South Sudan swears in new vice president as incumbent still missing

South Sudanese President Salva Kiir Tuesday swore in opposition leader Taban Deng Gai as his vice president Tuesday, less than 24 hours after dismissing Riek Machar, the man who held the office until he went missing earlier this month.

There was no immediate reaction from Machar, opposition spokesman William Ezekiel told dpa shortly after the swearing-in ceremony in the capital, Juba.

Deng was until recently the conflict-ridden East African nation’s mining minister and was the opposition’s chief negotiator in difficult, months-long peace talks with government.

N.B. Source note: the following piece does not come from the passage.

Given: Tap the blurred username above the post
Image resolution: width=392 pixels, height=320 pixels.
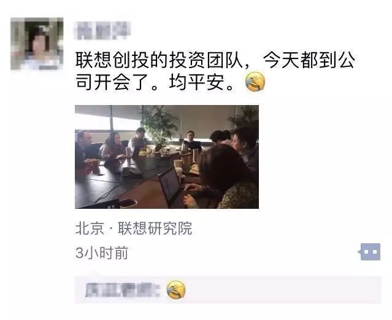Looking at the screenshot, I should click(102, 31).
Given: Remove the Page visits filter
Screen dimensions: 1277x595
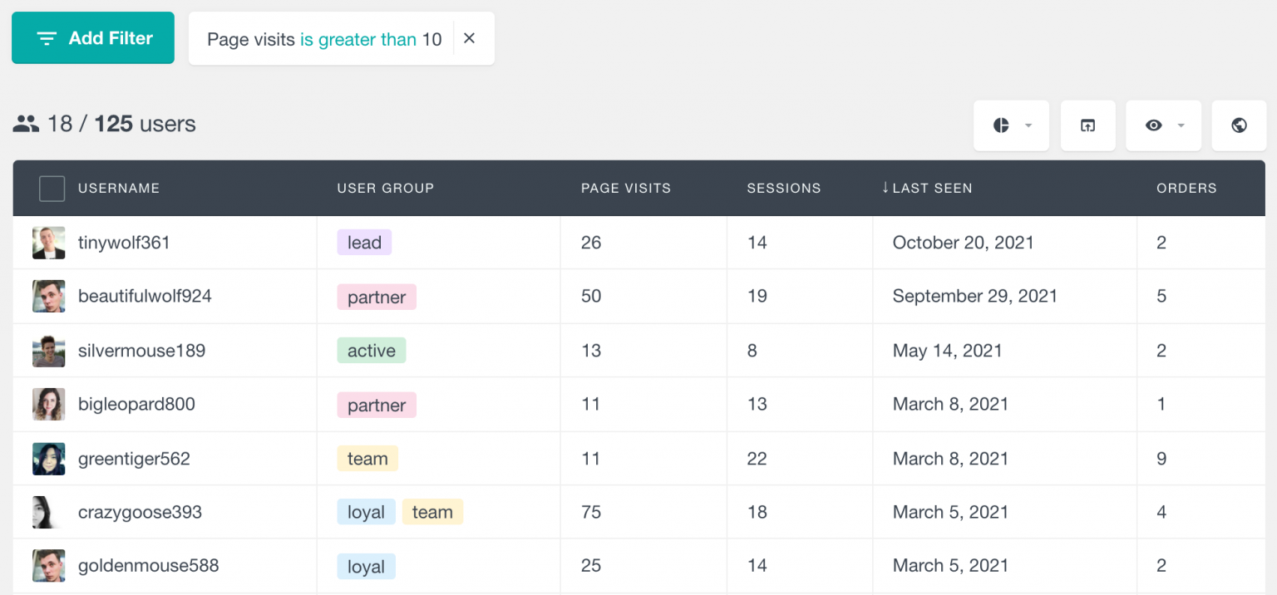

Deng was appointed as opposition leader on Thursday. Machar's whereabouts have been unknown ever since his Juba residence was attacked earlier this month.

According to the opposition, Deng is meant to step aside from the vice presidency once Machar returns to the capital.

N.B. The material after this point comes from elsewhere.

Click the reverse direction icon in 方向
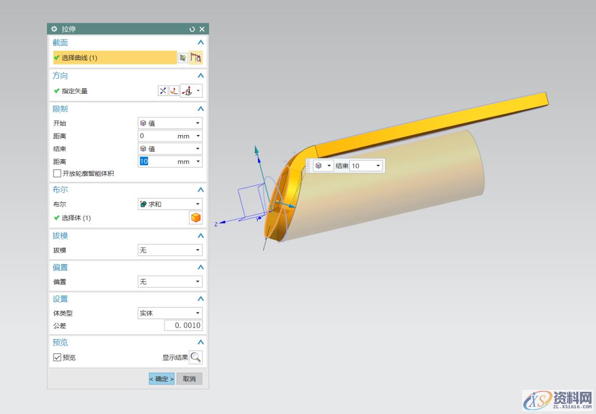The image size is (596, 414). [163, 91]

The United Nations warned all parties to maintain the ceasefire and ensure that any division - whether within the opposition or between parties - are dealt with peacefully, said Farhan Haq, deputy spokesman for UN Secretary General Ban Ki-moon, in New York.

A fresh outbreak of violence between soldiers and opposition supporters erupted across the country just as South Sudan marked the fifth anniversary of its independence from Sudan on July 9.

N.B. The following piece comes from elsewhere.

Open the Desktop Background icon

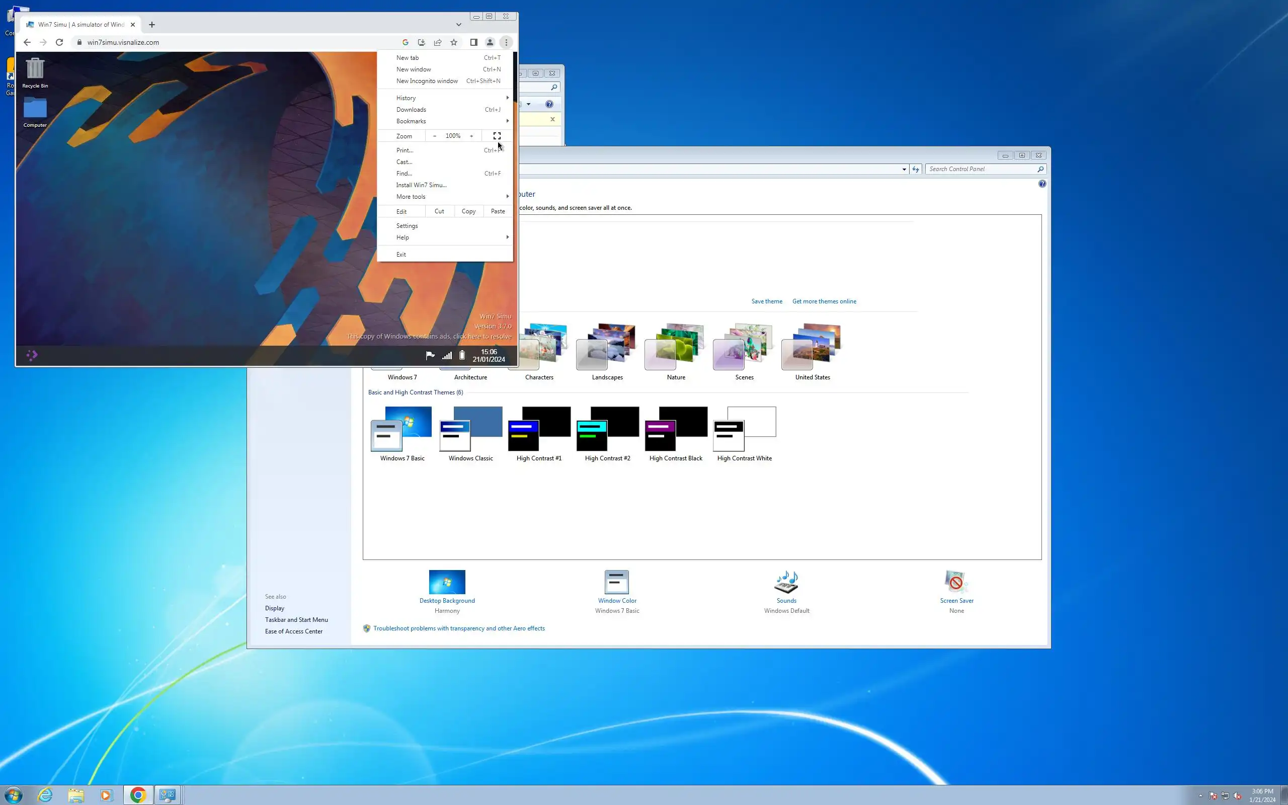(447, 582)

The UN refugee agency said on Tuesday that more than 37,000 South Sudanese have fled to Uganda over the past three weeks due to the renewed violence.

The clashes dealt a blow to hopes of peace that had grown after Kiir and Machar signed a peace agreement last year and formed a national unity government in April, which saw Machar appointed as vice president.

A power struggle between Kiir and Machar escalated into a military conflict in December 2013, killing tens of thousands and displacing more than 2 million people.